In the entries below, present everything from the line containing "This screenshot has width=441, height=372." down to and including the line containing "point(392,255)" as a Markdown table with the columns Number and Text. Give one numbered row per line, skip blank lines, and leave the pictures out.
↓↓↓
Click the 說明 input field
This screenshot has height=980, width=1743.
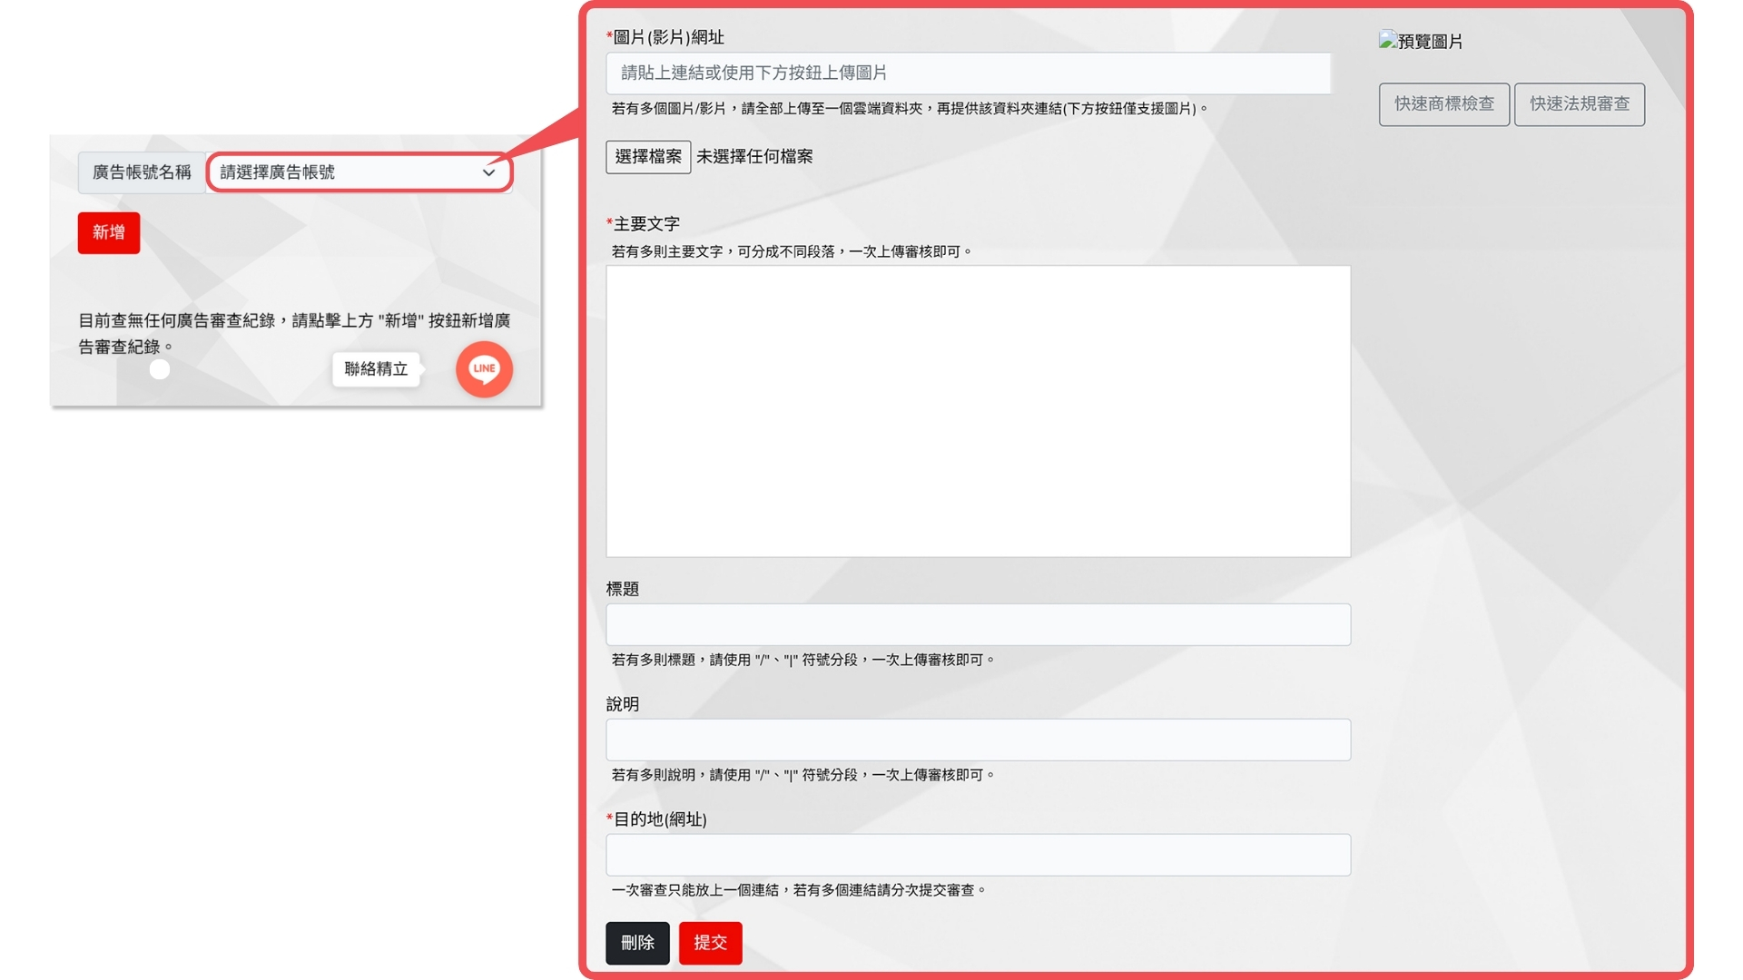[978, 740]
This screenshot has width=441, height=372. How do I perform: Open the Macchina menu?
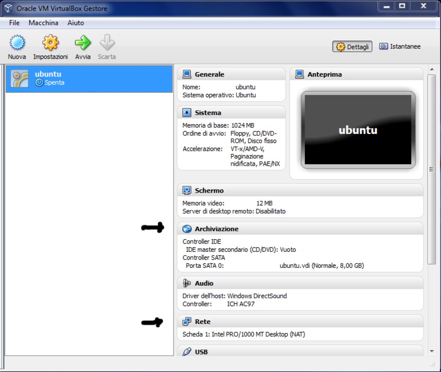coord(43,23)
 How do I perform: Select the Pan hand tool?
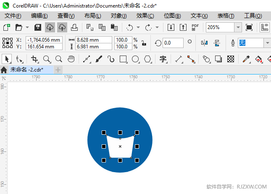[x=71, y=59]
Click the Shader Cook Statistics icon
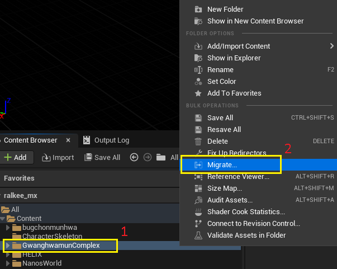The width and height of the screenshot is (337, 269). [x=198, y=212]
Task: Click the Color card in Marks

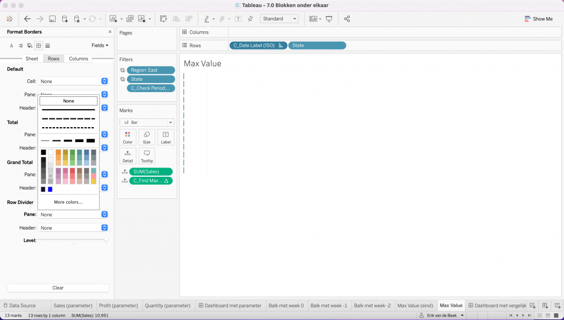Action: [x=128, y=137]
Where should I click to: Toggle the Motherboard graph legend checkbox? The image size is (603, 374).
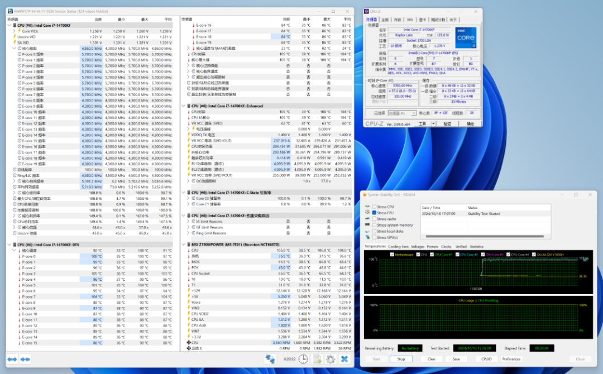point(392,255)
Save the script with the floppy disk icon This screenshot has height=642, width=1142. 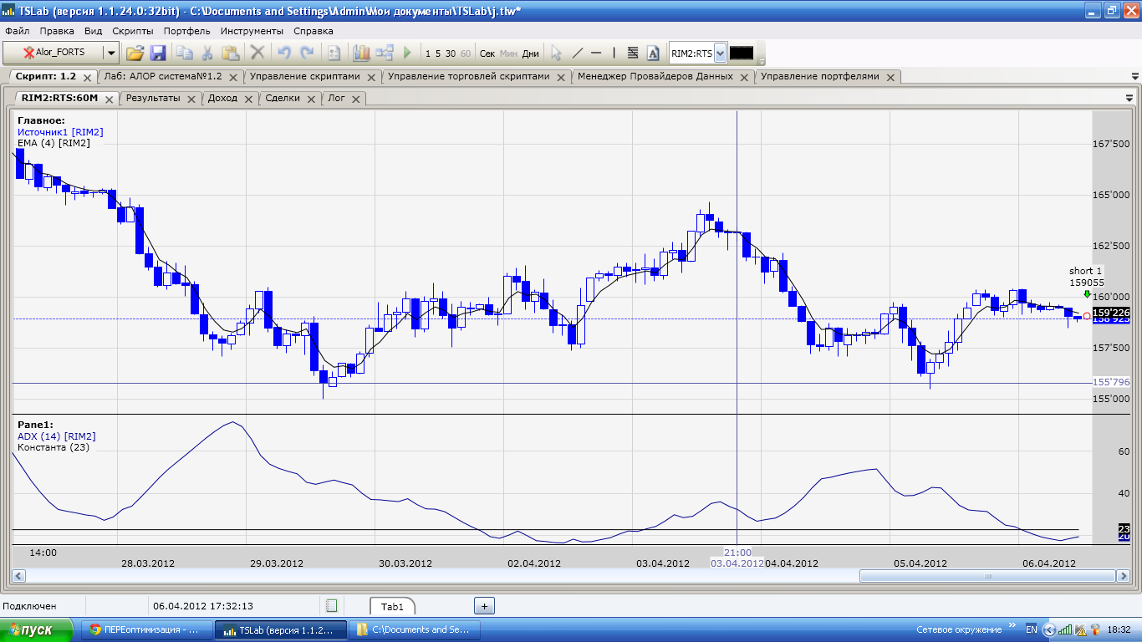click(x=158, y=53)
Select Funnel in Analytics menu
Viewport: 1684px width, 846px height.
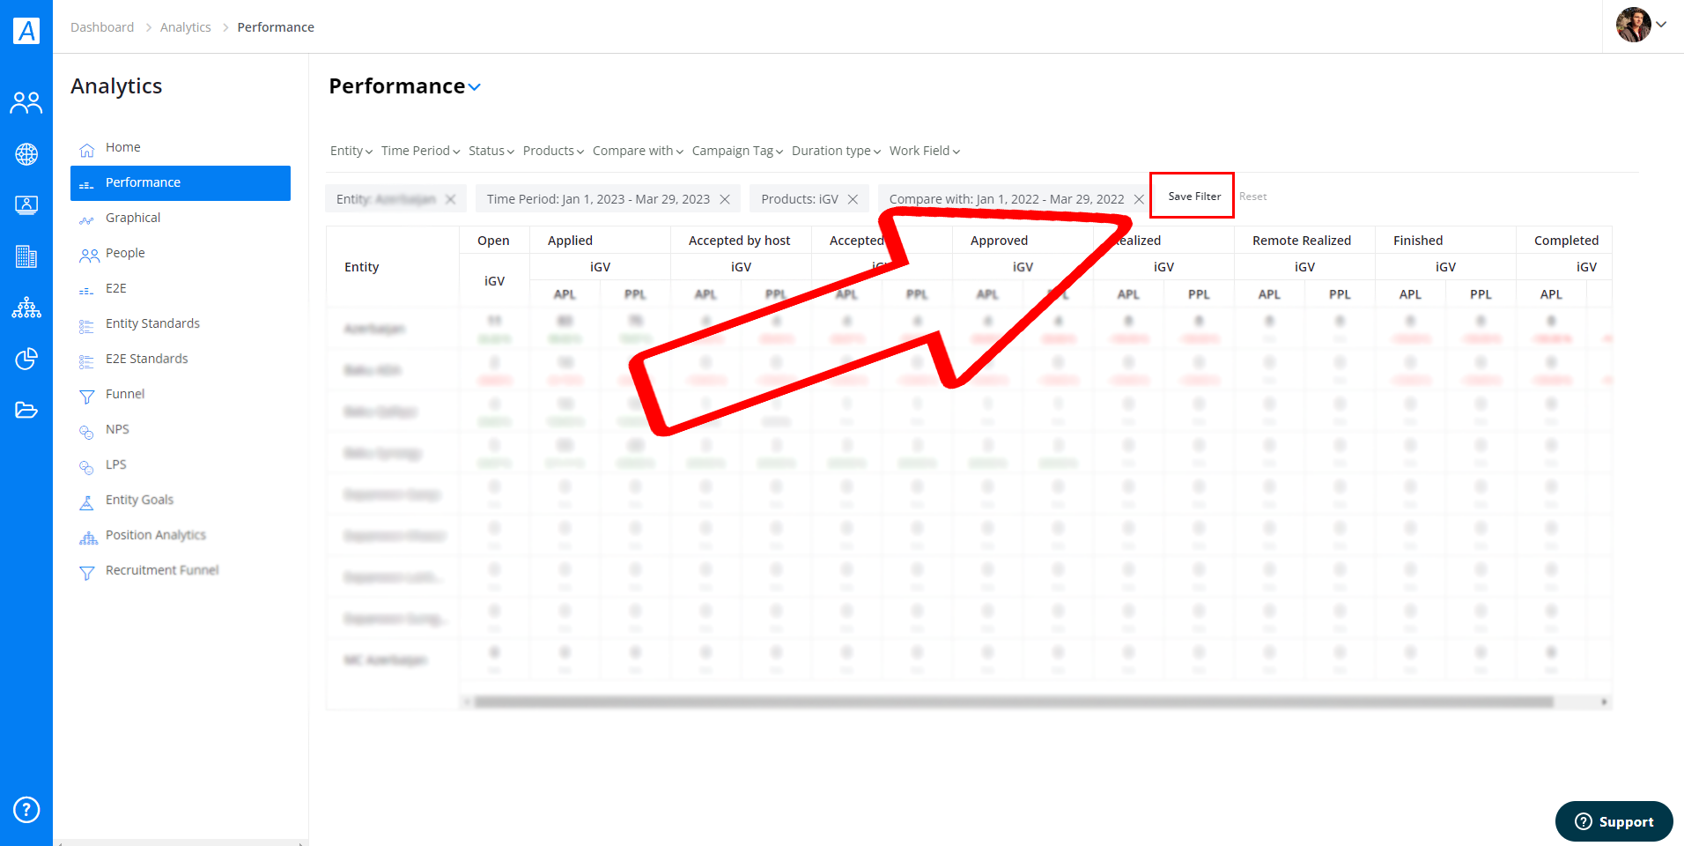(x=125, y=394)
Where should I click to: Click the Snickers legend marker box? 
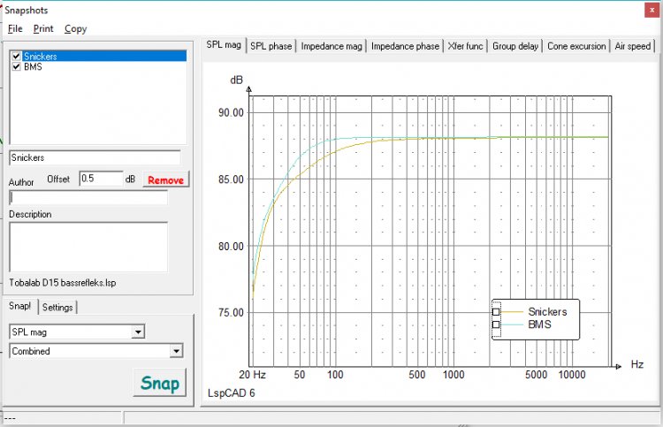coord(496,312)
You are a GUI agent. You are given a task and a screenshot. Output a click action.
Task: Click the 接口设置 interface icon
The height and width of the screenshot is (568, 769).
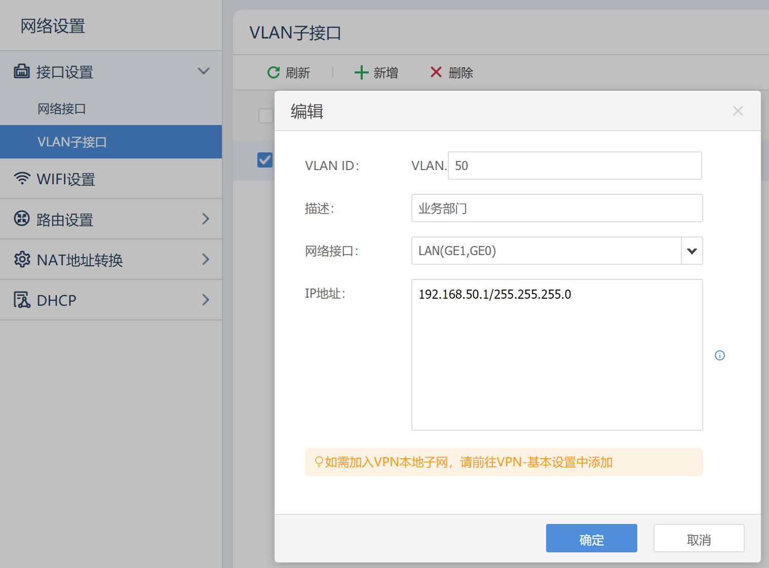(x=22, y=71)
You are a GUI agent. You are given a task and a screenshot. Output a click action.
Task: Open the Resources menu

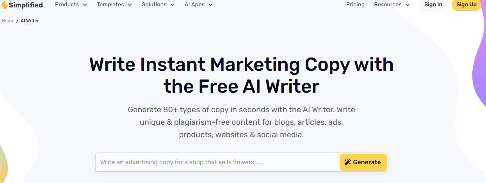coord(388,5)
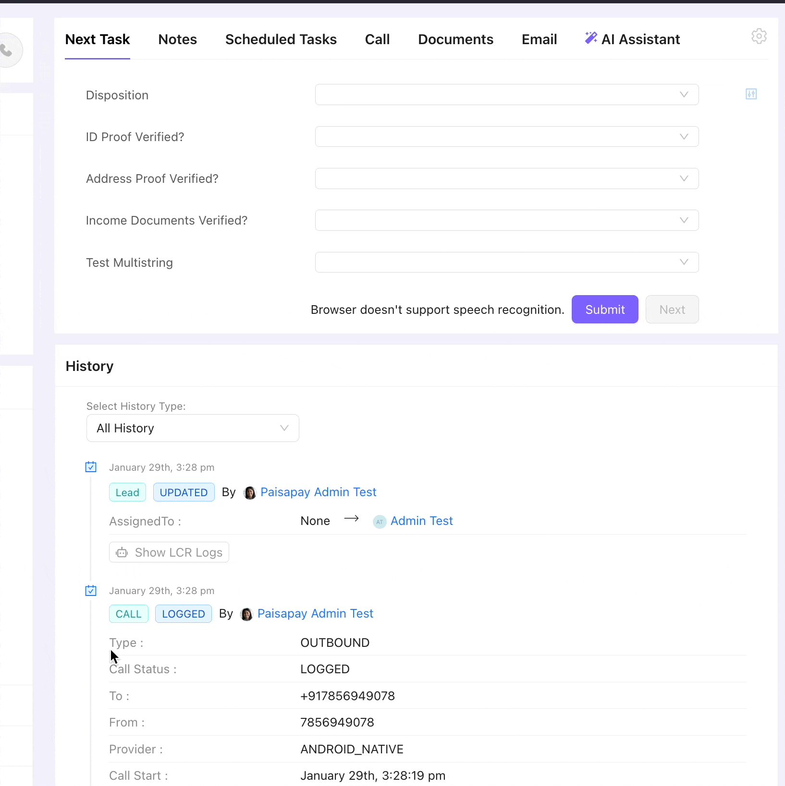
↑↑↑
• [Result]:
| Number | Text |
|---|---|
| 1 | This screenshot has width=441, height=372. How do I perform: Open the Macchina menu? |
| 2 | coord(43,23) |
| 3 |  How do I perform: Select the Pan hand tool? |
| 4 | [x=71, y=59] |
| 5 | Click the Shader Cook Statistics icon |
| 6 | The width and height of the screenshot is (337, 269). [x=198, y=212] |
| 7 | Task: Click the Color card in Marks |
| 8 | Action: [x=128, y=137] |
| 9 | Where should I click to: Toggle the Motherboard graph legend checkbox? The image size is (603, 374). |
| 10 | point(392,255) |